Solvation free energies of amino acid side chain analogs for common molecular mechanics water models

Abstract
Quantitative free energy computation involves both using a model that is sufficiently faithful to the experimental system under study (accuracy) and establishing statistically meaningful measures of the uncertainties resulting from finite sampling (precision). In order to examine the accuracy of a range of common water models used for protein simulation for their solute/solvent properties, we calculate the free energy of hydration of 15 amino acid side chain analogs derived from the OPLS-AA parameter set with the TIP3P, TIP4P, SPC, SPC/E, TIP3P-MOD, and TIP4P-Ew water models. We achieve a high degree of statistical precision in our simulations, obtaining uncertainties for the free energy of hydration of 0.02-0.06 kcal/mol, equivalent to that obtained in experimental hydration free energy measurements of the same molecules. We find that TIP3P-MOD, a model designed to give improved free energy of hydration for methane, gives uniformly the closest match to experiment; we also find that the ability to accurately model pure water properties does not necessarily predict ability to predict solute/solvent behavior.
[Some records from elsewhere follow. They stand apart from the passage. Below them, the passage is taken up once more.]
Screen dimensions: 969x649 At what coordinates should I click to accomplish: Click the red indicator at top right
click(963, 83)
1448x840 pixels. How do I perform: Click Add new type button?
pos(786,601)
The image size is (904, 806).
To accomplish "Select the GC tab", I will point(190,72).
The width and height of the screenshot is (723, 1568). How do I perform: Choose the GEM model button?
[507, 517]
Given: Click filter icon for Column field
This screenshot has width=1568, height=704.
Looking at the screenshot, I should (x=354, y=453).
We also evaluate the free energies of a number of novel modifications of TIP3P designed as a proof of concept that it is possible to obtain much better solute/solvent free energetic behavior without substantially negatively affecting pure water properties. We decrease the average error to zero while reducing the root mean square error below that of any of the published water models, with measured liquid water properties remaining almost constant with respect to our perturbations. This demonstrates there is still both room for improvement within current fixed-charge biomolecular force fields and significant parameter flexibility to make these improvements. Recent research in computational efficiency of free energy methods allows us to perform simulations on a local cluster that previously required large scale distributed computing, performing four times as much computational work in approximately a tenth of the computer time as a similar study a year ago.